Set down, please, exactly the lines below that run from the line with "Open Conditions Rego in fullscreen" to the line with "Click the 154.403", both lines included.

— ENTRIES SHOWN —
▬▬▬

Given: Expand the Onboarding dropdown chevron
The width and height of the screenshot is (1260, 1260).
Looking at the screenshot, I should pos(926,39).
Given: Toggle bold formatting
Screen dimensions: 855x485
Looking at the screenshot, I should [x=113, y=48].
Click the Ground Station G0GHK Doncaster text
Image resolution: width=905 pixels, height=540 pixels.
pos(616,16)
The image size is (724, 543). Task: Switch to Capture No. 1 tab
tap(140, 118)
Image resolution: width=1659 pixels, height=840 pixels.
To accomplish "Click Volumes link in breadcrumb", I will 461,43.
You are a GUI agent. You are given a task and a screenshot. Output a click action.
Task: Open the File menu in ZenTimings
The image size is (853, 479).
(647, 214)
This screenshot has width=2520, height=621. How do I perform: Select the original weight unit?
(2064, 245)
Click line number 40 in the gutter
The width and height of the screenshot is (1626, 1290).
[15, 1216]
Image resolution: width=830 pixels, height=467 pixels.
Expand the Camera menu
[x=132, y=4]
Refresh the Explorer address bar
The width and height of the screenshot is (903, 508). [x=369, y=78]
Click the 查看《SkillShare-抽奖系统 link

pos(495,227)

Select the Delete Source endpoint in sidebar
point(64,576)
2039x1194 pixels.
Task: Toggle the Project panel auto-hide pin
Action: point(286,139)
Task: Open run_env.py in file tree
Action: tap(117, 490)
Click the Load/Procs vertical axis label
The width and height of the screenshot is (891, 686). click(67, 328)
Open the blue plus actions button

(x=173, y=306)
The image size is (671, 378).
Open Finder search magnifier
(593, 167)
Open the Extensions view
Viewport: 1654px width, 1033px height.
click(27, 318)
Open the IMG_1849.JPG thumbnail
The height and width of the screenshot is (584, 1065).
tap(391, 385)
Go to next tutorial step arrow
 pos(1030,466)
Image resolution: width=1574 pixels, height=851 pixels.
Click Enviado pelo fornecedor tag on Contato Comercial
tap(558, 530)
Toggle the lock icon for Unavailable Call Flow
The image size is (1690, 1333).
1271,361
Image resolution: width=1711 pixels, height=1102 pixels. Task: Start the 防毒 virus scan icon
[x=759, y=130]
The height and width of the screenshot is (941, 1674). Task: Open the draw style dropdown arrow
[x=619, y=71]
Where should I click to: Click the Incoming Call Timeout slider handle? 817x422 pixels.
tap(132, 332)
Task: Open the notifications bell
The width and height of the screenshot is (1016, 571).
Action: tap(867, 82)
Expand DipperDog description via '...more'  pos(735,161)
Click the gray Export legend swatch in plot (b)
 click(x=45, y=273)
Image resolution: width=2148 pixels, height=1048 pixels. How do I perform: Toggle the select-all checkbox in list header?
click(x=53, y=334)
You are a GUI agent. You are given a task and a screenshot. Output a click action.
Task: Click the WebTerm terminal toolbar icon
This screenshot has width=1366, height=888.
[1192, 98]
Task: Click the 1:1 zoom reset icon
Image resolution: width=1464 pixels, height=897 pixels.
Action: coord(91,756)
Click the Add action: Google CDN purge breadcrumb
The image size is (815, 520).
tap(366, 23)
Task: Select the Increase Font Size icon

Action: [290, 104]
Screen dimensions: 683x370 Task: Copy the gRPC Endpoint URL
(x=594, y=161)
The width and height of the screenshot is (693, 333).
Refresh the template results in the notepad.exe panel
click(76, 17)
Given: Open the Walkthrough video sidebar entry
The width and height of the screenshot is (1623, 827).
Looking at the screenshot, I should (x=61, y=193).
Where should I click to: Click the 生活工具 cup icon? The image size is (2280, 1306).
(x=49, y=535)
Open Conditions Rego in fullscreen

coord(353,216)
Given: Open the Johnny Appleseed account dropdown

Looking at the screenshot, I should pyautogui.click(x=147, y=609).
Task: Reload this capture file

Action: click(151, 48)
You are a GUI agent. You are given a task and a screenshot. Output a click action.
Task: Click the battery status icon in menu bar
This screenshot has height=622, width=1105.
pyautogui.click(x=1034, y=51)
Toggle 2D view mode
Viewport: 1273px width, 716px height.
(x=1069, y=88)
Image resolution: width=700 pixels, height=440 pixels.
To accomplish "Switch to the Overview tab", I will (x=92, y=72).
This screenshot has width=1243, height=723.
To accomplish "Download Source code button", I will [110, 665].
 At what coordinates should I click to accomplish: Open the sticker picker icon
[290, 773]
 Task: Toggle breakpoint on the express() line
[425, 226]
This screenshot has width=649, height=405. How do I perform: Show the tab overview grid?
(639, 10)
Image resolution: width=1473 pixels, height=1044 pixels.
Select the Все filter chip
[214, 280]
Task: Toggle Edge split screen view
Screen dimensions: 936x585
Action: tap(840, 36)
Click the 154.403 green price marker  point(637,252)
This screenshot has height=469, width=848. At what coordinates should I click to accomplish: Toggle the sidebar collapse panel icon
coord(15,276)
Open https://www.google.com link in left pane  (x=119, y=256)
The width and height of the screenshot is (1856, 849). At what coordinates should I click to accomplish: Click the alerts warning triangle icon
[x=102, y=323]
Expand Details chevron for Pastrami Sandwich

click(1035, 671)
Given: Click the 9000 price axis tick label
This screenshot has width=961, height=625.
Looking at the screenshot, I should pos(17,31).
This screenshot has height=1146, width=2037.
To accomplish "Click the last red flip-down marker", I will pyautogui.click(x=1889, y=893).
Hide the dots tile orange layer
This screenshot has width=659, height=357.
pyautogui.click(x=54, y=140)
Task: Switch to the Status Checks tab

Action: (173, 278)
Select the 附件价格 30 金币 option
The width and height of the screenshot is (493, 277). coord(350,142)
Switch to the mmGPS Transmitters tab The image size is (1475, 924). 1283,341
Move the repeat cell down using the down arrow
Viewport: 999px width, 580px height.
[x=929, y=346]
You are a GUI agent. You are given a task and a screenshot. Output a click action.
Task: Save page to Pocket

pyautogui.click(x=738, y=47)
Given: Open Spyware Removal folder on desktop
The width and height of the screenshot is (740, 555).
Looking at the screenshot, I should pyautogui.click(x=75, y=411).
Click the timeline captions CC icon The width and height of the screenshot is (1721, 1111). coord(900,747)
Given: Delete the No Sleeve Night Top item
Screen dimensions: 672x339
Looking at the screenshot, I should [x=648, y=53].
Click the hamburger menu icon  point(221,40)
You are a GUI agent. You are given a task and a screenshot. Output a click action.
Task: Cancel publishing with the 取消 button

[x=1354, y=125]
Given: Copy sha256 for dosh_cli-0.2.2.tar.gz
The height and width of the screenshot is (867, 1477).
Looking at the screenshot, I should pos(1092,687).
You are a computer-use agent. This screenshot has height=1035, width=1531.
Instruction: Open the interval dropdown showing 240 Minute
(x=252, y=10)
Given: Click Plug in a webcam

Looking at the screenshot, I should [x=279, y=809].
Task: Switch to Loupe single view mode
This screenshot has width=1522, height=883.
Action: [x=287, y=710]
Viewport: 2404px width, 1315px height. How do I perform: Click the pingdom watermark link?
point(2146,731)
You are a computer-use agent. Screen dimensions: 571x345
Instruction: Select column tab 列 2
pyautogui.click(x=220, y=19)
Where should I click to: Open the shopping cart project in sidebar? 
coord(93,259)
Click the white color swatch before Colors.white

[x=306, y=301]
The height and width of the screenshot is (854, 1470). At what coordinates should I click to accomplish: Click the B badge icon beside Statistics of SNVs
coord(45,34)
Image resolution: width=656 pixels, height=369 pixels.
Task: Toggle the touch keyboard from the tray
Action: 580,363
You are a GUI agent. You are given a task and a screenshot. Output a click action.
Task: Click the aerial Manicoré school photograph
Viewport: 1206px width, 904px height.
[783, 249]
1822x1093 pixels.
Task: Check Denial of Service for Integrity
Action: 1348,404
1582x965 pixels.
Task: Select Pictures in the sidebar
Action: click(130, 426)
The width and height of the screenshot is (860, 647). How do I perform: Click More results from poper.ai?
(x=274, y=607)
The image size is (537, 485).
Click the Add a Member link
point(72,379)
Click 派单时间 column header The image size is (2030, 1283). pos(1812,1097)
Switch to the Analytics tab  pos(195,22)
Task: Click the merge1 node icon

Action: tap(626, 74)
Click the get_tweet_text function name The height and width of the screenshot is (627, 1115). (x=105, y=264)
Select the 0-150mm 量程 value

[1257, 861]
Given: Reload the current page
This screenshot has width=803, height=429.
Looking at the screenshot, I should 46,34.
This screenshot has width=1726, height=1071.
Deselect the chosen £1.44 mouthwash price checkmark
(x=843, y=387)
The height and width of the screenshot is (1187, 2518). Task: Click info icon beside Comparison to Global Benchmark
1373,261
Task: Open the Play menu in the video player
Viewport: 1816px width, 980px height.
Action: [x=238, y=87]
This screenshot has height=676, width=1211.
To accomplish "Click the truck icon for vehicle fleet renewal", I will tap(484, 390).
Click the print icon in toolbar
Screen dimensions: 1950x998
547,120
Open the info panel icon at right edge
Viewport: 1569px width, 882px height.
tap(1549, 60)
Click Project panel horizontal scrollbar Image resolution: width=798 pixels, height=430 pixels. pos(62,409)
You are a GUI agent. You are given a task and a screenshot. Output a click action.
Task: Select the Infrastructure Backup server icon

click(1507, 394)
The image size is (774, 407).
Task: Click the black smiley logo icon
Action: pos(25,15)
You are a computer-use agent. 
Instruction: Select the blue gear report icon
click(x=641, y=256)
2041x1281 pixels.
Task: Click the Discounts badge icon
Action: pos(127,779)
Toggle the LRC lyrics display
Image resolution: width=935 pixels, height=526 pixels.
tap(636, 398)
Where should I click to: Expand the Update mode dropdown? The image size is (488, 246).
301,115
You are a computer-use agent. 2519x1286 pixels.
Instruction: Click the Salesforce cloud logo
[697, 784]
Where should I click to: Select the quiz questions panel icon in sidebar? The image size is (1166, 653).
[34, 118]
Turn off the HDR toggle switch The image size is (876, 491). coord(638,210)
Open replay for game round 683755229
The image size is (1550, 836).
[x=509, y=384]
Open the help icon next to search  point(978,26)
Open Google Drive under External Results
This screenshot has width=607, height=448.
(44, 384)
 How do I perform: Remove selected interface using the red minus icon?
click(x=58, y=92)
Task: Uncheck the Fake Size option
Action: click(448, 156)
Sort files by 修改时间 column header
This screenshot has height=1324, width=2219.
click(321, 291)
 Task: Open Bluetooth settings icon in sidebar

▬▬▬

— RESPONSE AREA —
Open Conditions Rego in fullscreen

coord(353,216)
Given: Open the Johnny Appleseed account dropdown

Looking at the screenshot, I should pyautogui.click(x=147, y=609).
Task: Reload this capture file

Action: click(151, 48)
You are a GUI agent. You are given a task and a screenshot. Output a click action.
Task: Click the battery status icon in menu bar
This screenshot has height=622, width=1105.
pyautogui.click(x=1034, y=51)
Toggle 2D view mode
Viewport: 1273px width, 716px height.
(x=1069, y=88)
Image resolution: width=700 pixels, height=440 pixels.
To accomplish "Switch to the Overview tab", I will (x=92, y=72).
This screenshot has width=1243, height=723.
To accomplish "Download Source code button", I will [110, 665].
 At what coordinates should I click to accomplish: Open the sticker picker icon
[290, 773]
 Task: Toggle breakpoint on the express() line
[425, 226]
This screenshot has width=649, height=405. How do I perform: Show the tab overview grid?
(639, 10)
Image resolution: width=1473 pixels, height=1044 pixels.
Select the Все filter chip
[214, 280]
Task: Toggle Edge split screen view
Screen dimensions: 936x585
Action: tap(840, 36)
Click the 154.403 green price marker  point(637,252)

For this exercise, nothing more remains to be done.